§ **ASSIGNMENT**
Filter the listing below down to the lines containing the word "agent".

++++++

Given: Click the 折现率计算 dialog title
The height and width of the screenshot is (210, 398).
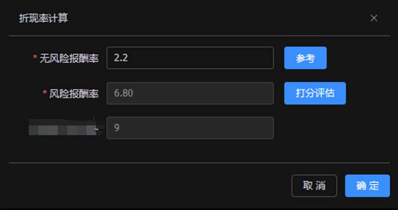Looking at the screenshot, I should point(43,19).
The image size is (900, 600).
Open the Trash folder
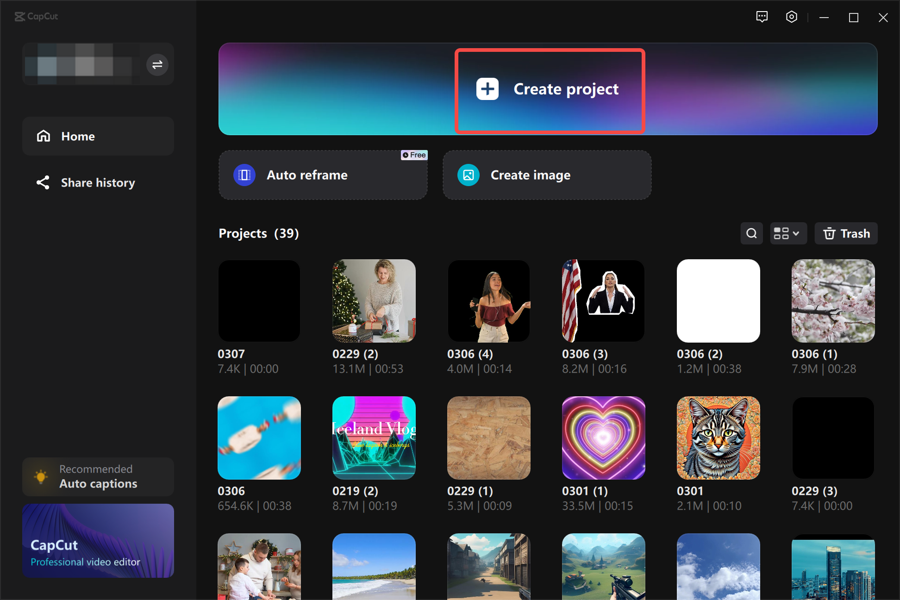coord(846,233)
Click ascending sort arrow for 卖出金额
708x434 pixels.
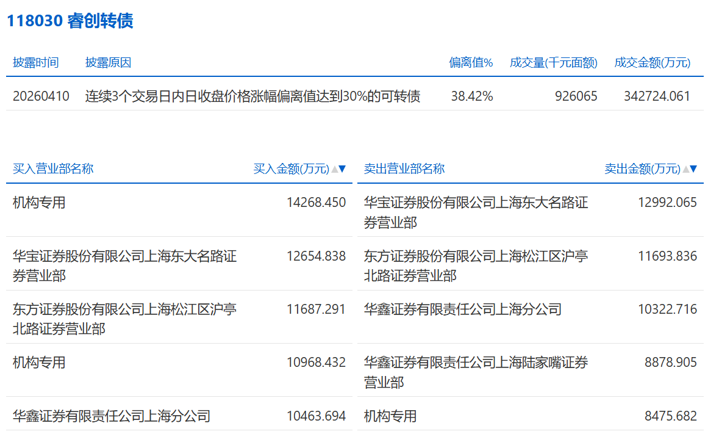click(x=685, y=169)
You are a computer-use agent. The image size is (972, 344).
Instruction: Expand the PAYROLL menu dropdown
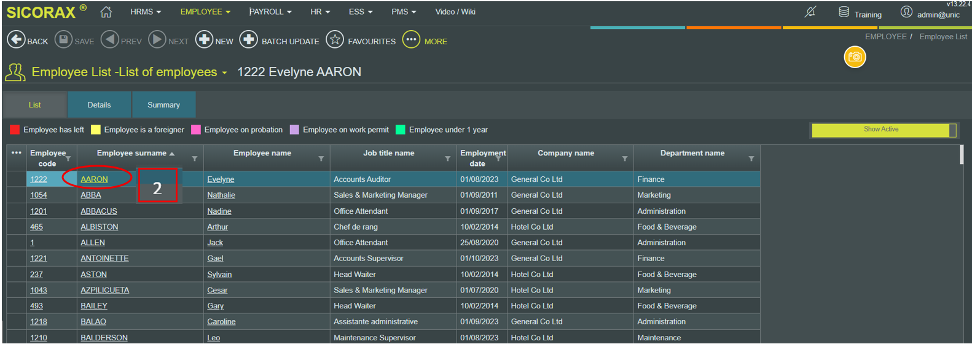[x=270, y=12]
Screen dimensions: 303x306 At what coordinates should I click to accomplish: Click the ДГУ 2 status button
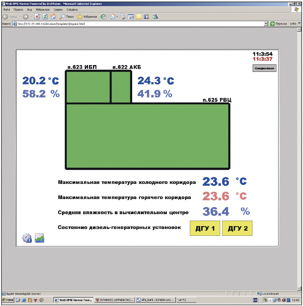click(x=238, y=229)
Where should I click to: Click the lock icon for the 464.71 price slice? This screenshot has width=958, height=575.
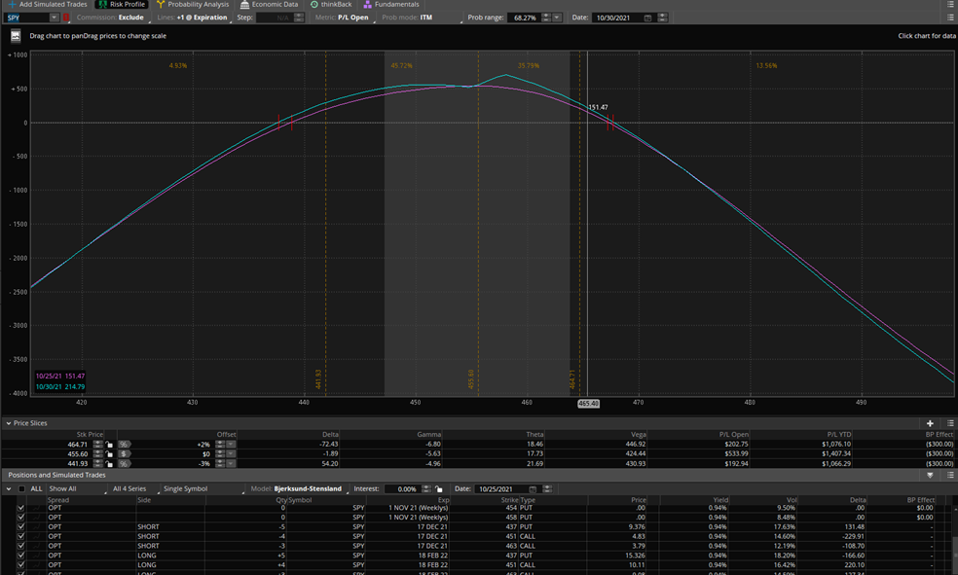tap(110, 444)
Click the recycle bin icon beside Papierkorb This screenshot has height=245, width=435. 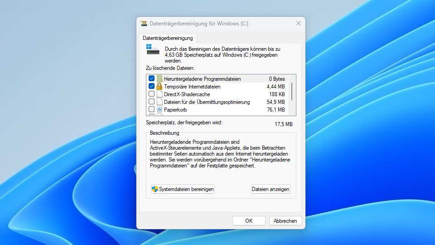pyautogui.click(x=160, y=109)
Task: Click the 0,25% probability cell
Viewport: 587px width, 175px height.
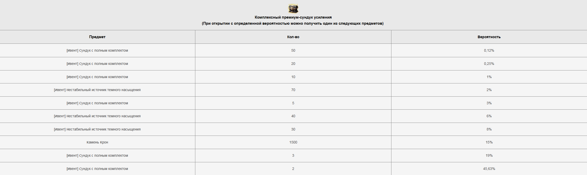Action: point(489,64)
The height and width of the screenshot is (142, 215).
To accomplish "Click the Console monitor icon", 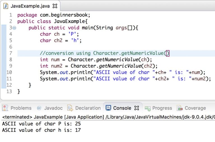I will [108, 108].
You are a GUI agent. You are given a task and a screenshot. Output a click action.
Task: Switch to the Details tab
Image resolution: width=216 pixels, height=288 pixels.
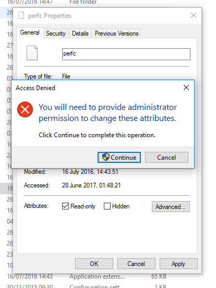tap(80, 34)
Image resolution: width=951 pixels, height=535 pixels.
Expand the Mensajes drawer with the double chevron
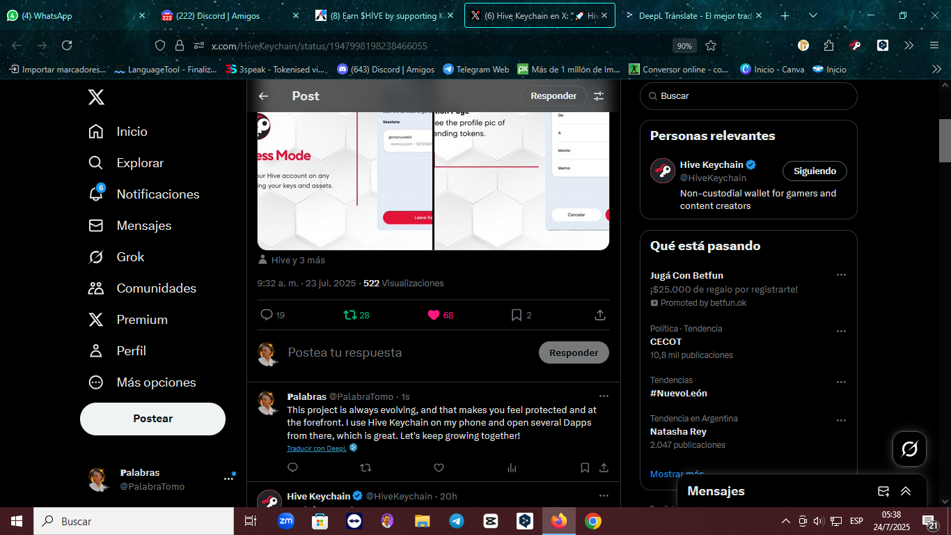(906, 491)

++++++

§ **REPLY**
You are a computer-use agent. The image size is (972, 344).
You are a GUI agent. You are given a task and a screenshot. Output a click action.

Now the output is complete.